Two plead guilty in health care fraud
Physician, teacher called ‘unscrupulous’
By Dan Herbeck
NEWS STAFF REPORTER
Updated: March 04, 2009, 8:41 AM
Mikhail Strutsovskiy, of Amherst, is a licensed physician who got paid for performing medical services at Buffalo-area clinics when he was actually hundreds of miles away in Baltimore.
Konstantinos Arabatzis, of Allegany, is a health care teacher who got paid hundreds of thousand of dollars for classes he never taught.
Both men pleaded guilty in Buffalo’s federal court in cases investigated by the Western New York Health Care Fraud Task Force.
Assistant U. S. Attorney John E. Rogowski cited the two cases Tuesday as examples of health care fraud that costs taxpayers and businesses billions of dollars nationwide each year.
“As the demand for health care services increases, the opportunities for unscrupulous providers also increases,” said Rogowski, who prosecuted both cases.

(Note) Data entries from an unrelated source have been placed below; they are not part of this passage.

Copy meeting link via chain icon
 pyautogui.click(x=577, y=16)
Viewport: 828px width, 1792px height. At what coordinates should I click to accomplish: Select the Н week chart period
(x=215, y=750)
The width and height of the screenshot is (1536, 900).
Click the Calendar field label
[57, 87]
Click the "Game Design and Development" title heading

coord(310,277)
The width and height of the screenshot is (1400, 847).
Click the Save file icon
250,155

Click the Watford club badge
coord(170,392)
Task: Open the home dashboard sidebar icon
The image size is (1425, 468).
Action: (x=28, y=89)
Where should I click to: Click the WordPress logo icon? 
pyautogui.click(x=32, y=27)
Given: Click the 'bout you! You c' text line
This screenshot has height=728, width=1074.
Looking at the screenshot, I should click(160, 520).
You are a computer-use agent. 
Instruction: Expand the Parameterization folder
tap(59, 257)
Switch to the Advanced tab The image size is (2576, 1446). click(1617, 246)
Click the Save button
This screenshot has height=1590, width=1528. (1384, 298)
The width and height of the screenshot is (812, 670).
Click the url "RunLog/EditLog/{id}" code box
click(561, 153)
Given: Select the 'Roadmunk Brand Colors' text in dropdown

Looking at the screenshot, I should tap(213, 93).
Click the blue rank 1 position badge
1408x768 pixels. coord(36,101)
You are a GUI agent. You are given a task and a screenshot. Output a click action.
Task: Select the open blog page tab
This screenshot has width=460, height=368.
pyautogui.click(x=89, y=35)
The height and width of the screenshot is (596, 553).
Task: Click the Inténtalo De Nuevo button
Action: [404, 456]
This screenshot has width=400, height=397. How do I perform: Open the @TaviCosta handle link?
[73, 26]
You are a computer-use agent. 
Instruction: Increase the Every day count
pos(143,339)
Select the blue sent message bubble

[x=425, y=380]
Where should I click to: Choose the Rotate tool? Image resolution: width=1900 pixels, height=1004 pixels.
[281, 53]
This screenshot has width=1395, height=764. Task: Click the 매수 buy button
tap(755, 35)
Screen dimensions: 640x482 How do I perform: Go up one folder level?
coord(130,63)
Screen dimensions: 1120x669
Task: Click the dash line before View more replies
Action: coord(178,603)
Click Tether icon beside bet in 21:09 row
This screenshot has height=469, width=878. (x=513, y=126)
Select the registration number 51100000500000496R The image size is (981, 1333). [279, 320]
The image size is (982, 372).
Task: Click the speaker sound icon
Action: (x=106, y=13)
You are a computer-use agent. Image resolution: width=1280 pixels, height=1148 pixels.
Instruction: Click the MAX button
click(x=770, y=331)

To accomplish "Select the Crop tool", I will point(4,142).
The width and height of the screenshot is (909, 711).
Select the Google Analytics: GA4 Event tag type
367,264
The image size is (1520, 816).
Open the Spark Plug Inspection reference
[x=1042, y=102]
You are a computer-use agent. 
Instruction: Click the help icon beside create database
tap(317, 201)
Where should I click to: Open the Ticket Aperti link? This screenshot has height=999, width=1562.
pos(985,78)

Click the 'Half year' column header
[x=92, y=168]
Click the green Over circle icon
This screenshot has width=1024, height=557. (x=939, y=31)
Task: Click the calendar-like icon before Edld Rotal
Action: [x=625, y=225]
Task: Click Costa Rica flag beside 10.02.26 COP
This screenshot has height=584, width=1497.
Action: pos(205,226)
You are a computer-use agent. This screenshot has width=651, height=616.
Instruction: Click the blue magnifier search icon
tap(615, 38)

Both of the scam artists took felony guilty pleas this week before District Judge William M. Skretny.
• Strutsovskiy, 37, was part of a medical clinic scam that has already led to criminal convictions and sentences against two people— Mikhail Solovey and Marina Kats— who ran the fraudulent All Care medical clinics in Amherst and Kenmore.
“Solovey and Kats ordered unnecessary tests and treatments based on profit, and not on the needs of patients,” Rogowski said. “Strutsovskiy falsely certified that the tests and treatments were medically necessary. [He also] falsely certified that he personally rendered physical therapy treatments when unqualified and unlicensed individuals provided the treatment.”
During the years 2003 and 2004, Strutsovskiy admitted he often traveled from Baltimore — where he was completing his medical training—to Buffalo to sign bogus medical and insurance claims.
The doctor’s criminal activity enabled Solovey and Kats to illegally bill the Medicare system $131,413, authorities said. Strutsovskiy will be sentenced July 29 for filing false health care statements.
• Arabatzis, 47, who ran a company called C&K Preventative Health in Allegany, admitted that he fraudulently billed HealthNow New York, the parent company of BlueCross BlueShield, $800,000 in the years 2003 through 2008.
The company run by Arabatzis ran wellness, nutrition and stress management classes at school districts and in workplaces throughout the Southern Tier, but Arabatzis routinely submitted bills to HealthNow for classes that were either incomplete or never actually took place, authorities said.
Officials of HealthNow New York said they contacted federal agents about the scam after conducting their own internal investigation. Arabatzis is scheduled to be sentenced for health care fraud July 28.